There are many options, but the best use of the money is different for each widow and her unique circumstances.

The loss of a spouse is one of the most stressful events a person can experience. With it comes a whole host of emotions that can be overwhelming for the bereaved. Hopefully, life insurance is one thing that was put in place to allow those remaining to process their loss without fretting over their finances.

The lump-sum life insurance offers can cover immediate significant expenses as well as long-term costs that might be hard to afford because of lost income.
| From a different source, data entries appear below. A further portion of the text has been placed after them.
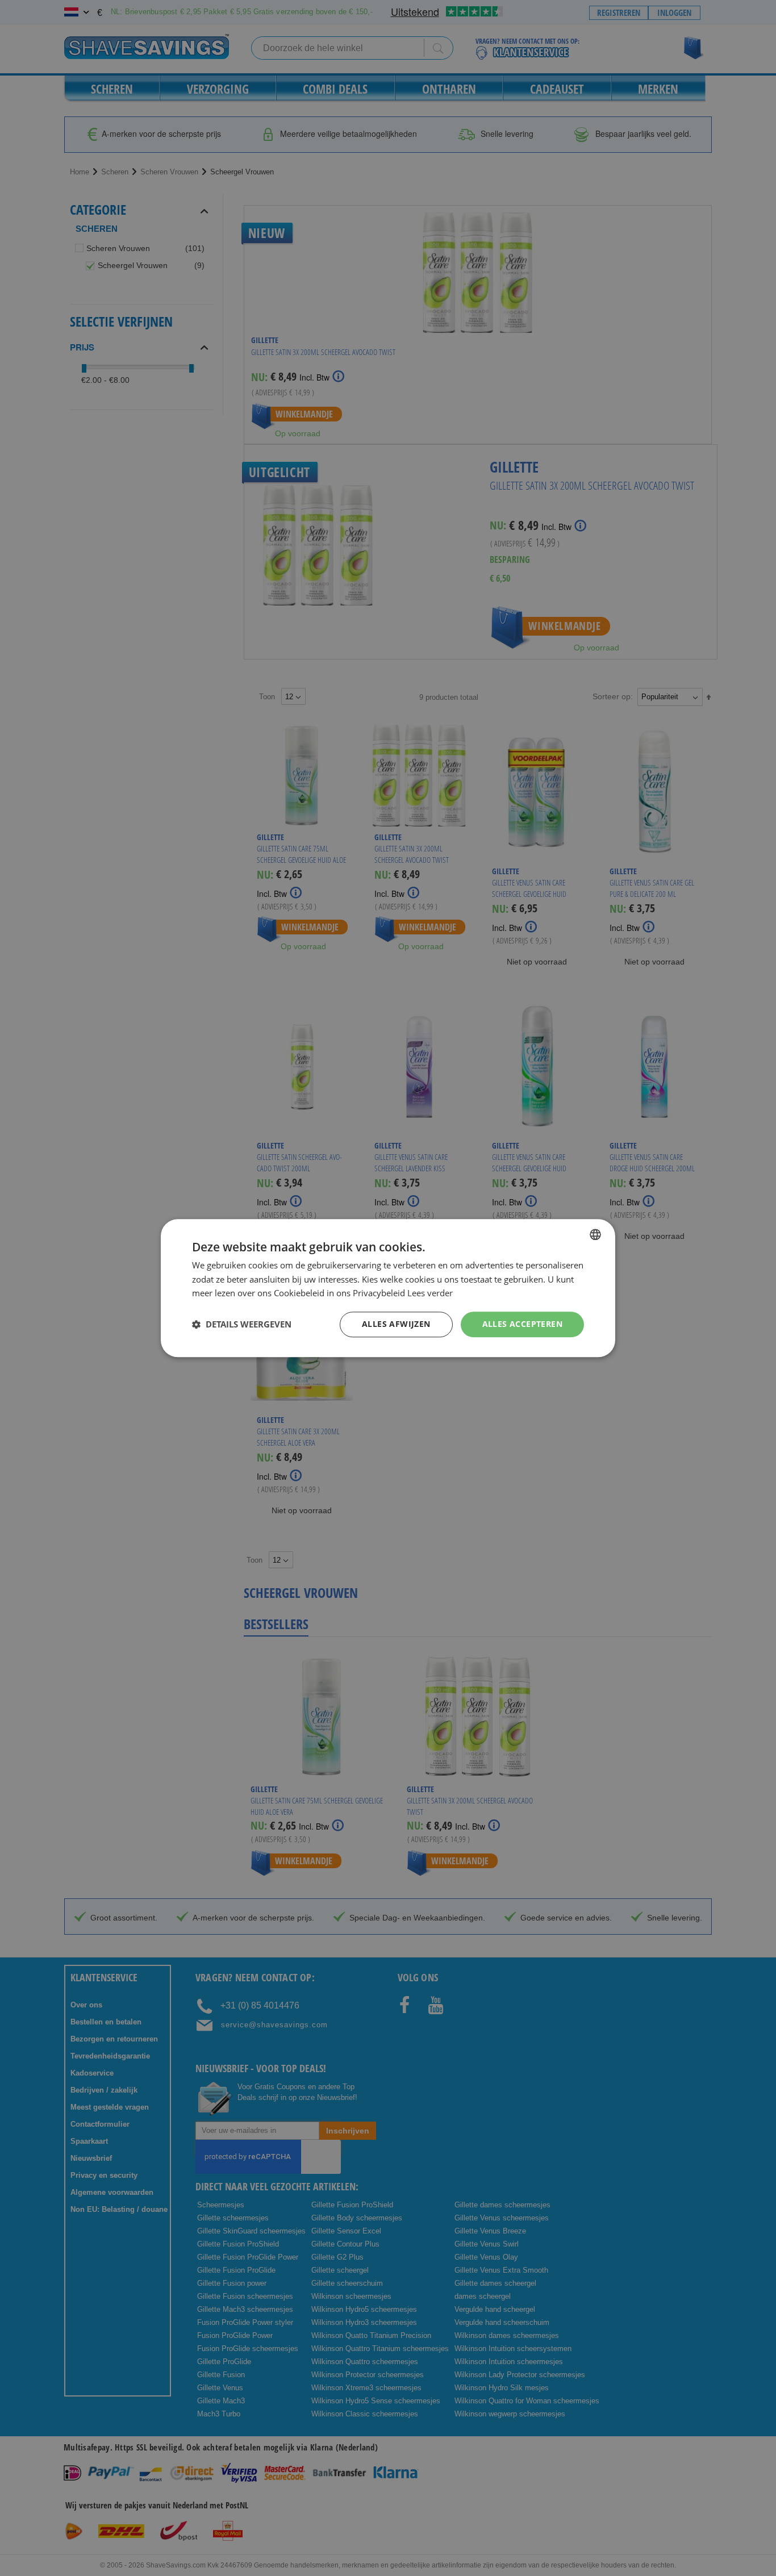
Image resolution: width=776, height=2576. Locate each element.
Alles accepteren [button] (522, 1323)
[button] (241, 1324)
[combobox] (595, 1234)
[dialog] (388, 1288)
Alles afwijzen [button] (396, 1323)
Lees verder (430, 1293)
Life insurance is also typically one of the first assets transferred to the beneficiary after a death.

According to Robert Steele, partner and head of the Trusts & Estates Department at Schwartz Sladkus Reich Greenberg Atlas LLP: “Life insurance death benefits can be paid within 30 days after you submit a claim. In order to submit a claim, you will need a certified death certificate, which is generally issued in less than a week by the funeral home.”  Steele advises widows to order plenty of copies — while it varies, consider 15 as a ballpark — because ordering extras later can take much longer.
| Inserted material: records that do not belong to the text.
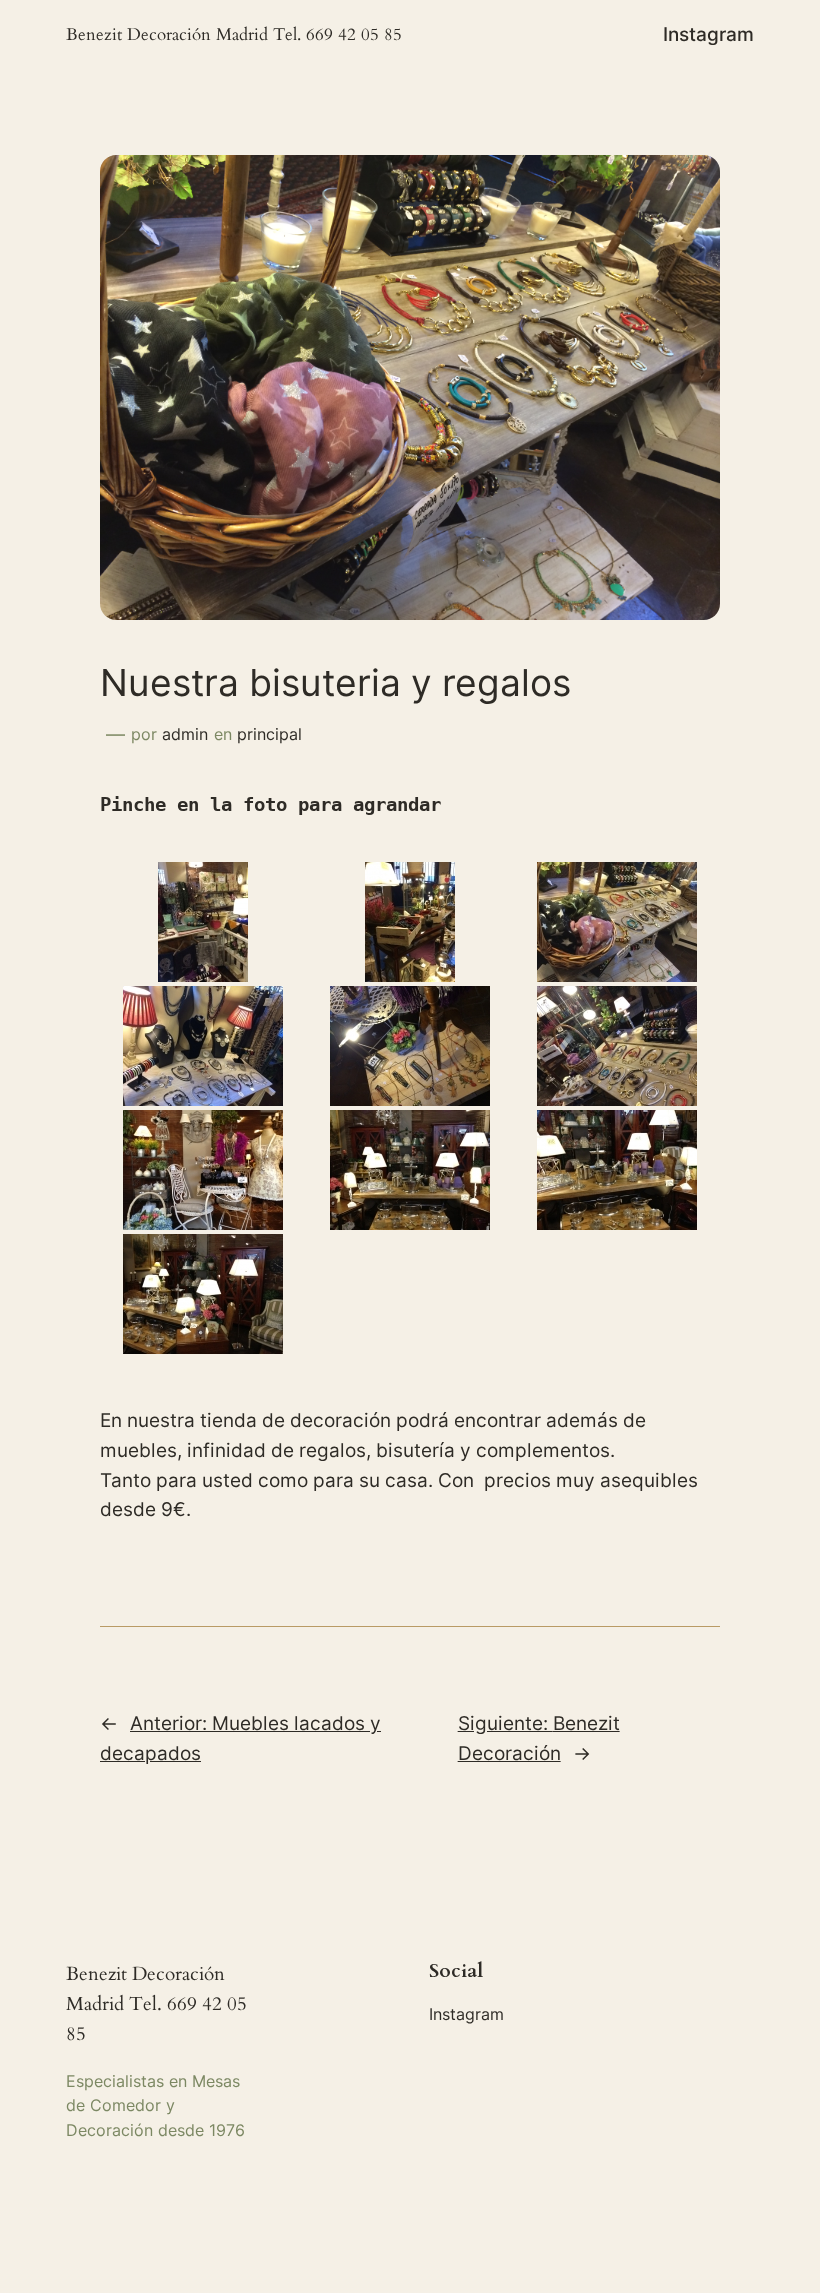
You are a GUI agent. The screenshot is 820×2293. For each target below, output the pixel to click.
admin (185, 734)
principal (269, 734)
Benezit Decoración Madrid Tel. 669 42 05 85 (234, 34)
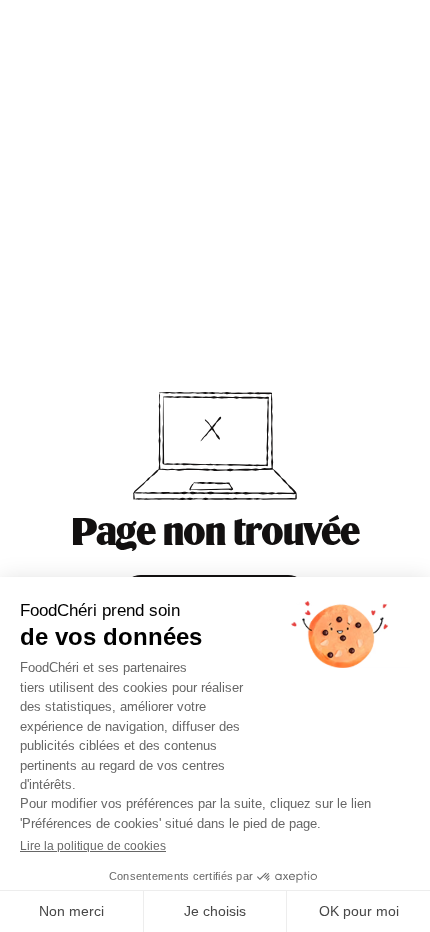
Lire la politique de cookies (93, 846)
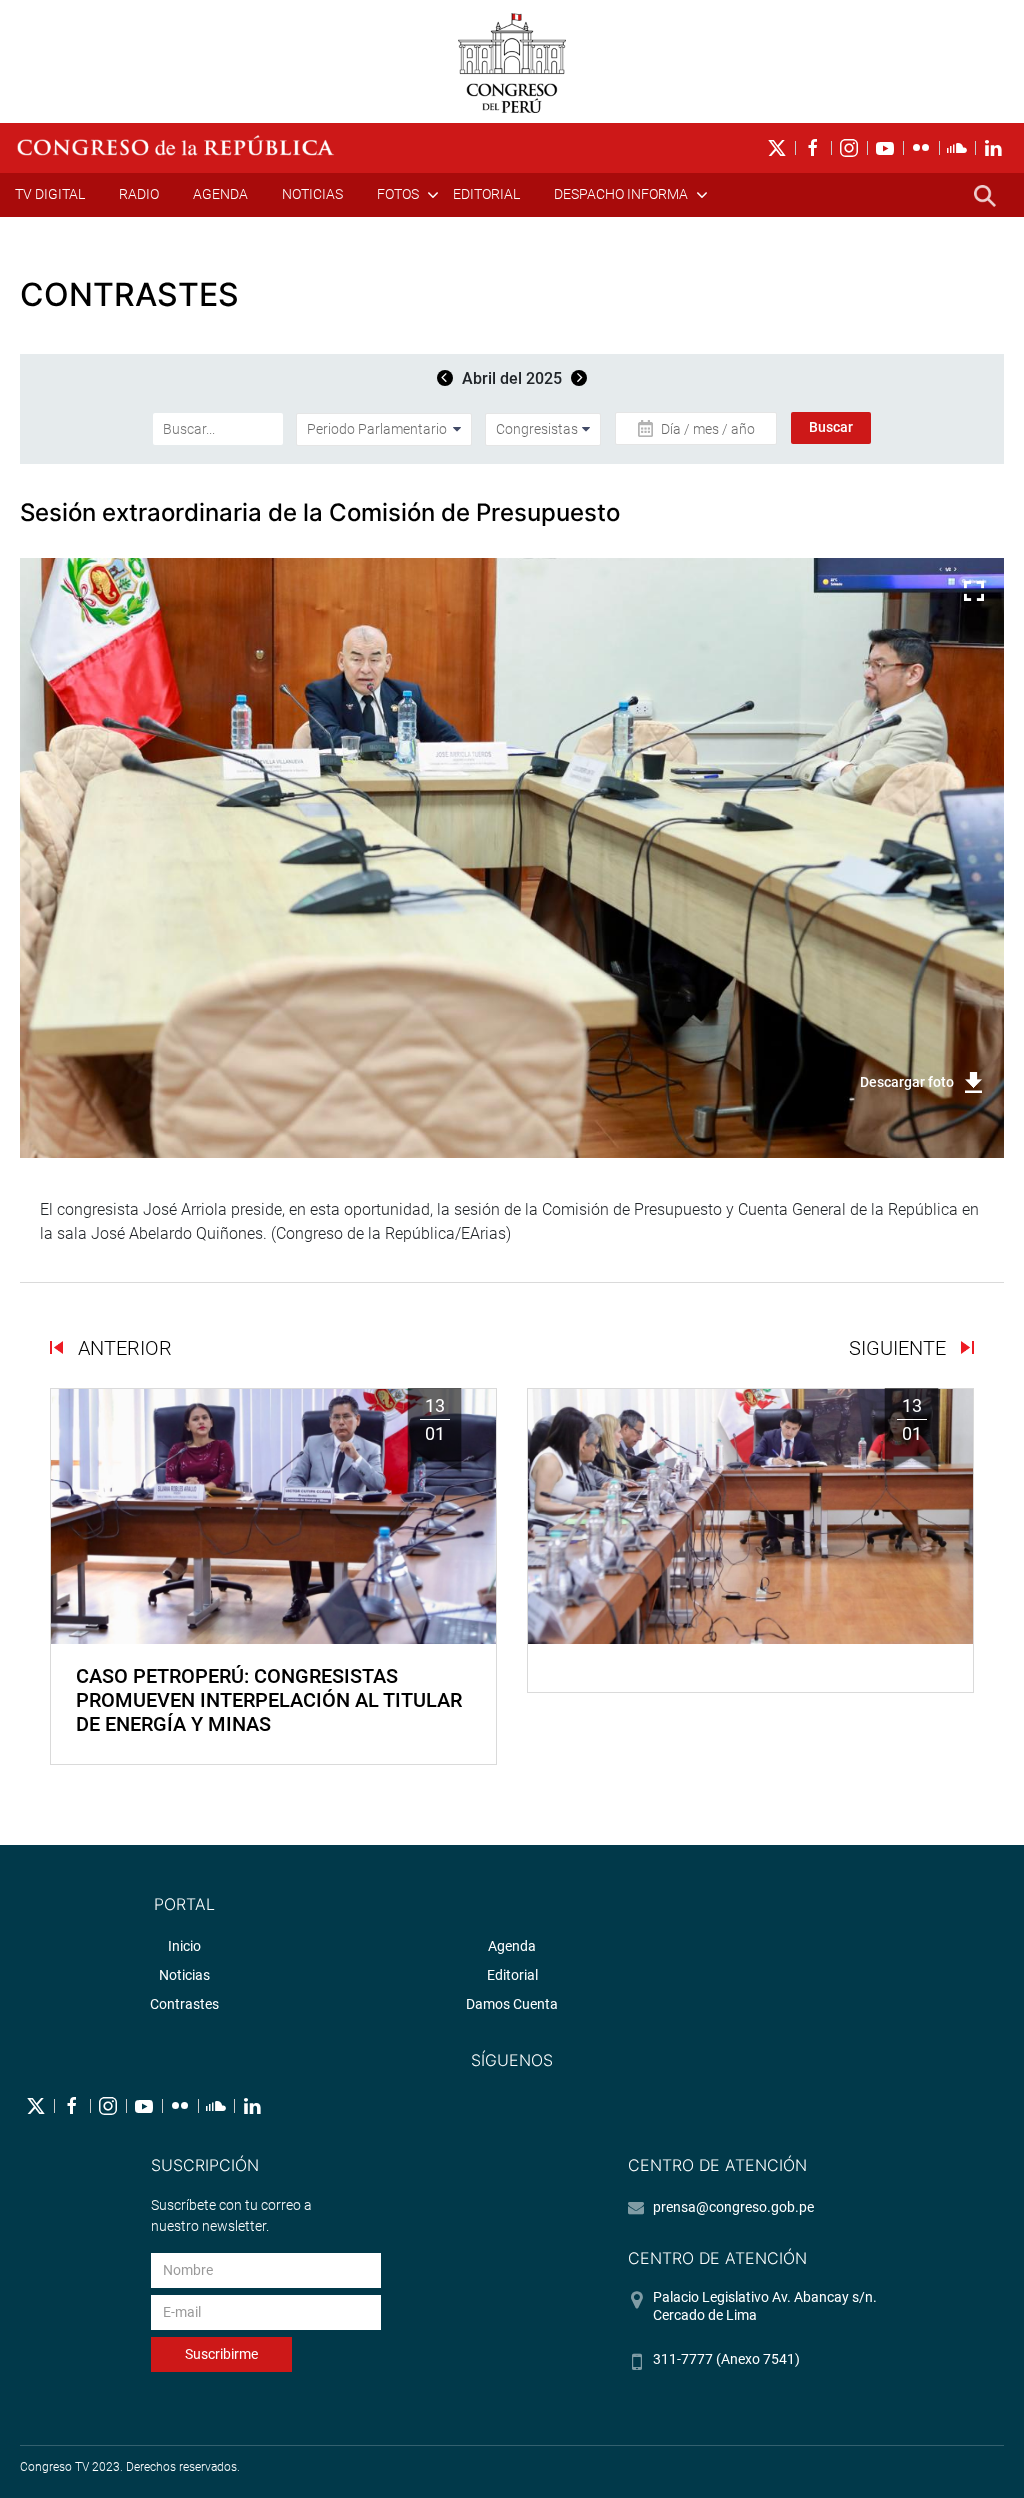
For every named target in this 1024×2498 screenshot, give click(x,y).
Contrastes (184, 2004)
On occasion, Mr. Steele has seen death benefit claims paid in as little as two to three weeks. Steele advises, “The secret is to file the claim with the insurance company in a timely manner. Submitting a certified death certificate and double-checking to make sure the claim form is both complete and error-free is also key.”

Once the life insurance proceeds are received, a new question may arise. How should one use the funds? There are many options, but the best use of the money is different for each widow and her unique circumstances.

Funeral Costs

In 2021, the average funeral cost ranges from $9,500 to $12,500, according to the National Funeral Directors Association. However, standard funeral rates are increasing, and many can reach prices of $30,000 or more. Using life insurance money to cover these costs can significantly decrease the financial strain on you.

Ongoing Expenses

When your spouse dies, your living expenses do not stop, and often your income is reduced. According to the Women’s Institute for a Secure Retirement, after the death of a spouse, household income generally declines by about 40% due to changes in Social Security benefits, spouse’s retirement income and earnings.

Your mortgage, car payment, utilities, food, clothing and health care premiums are all part of your monthly budget that need to be paid on this reduced income. The death benefit from a life insurance policy can help provide the funds you need to help cover these expenses.

Debt Payoff

You are generally not personally responsible for paying off the debts of your husband, as long as they are in his name alone. That includes credit card debt, student loans, car loans and business loans. Instead, debts will be paid by his estate. When an estate does not have enough funds to pay all the debts, any gifts that were supposed to be paid out to beneficiaries will most likely be reduced.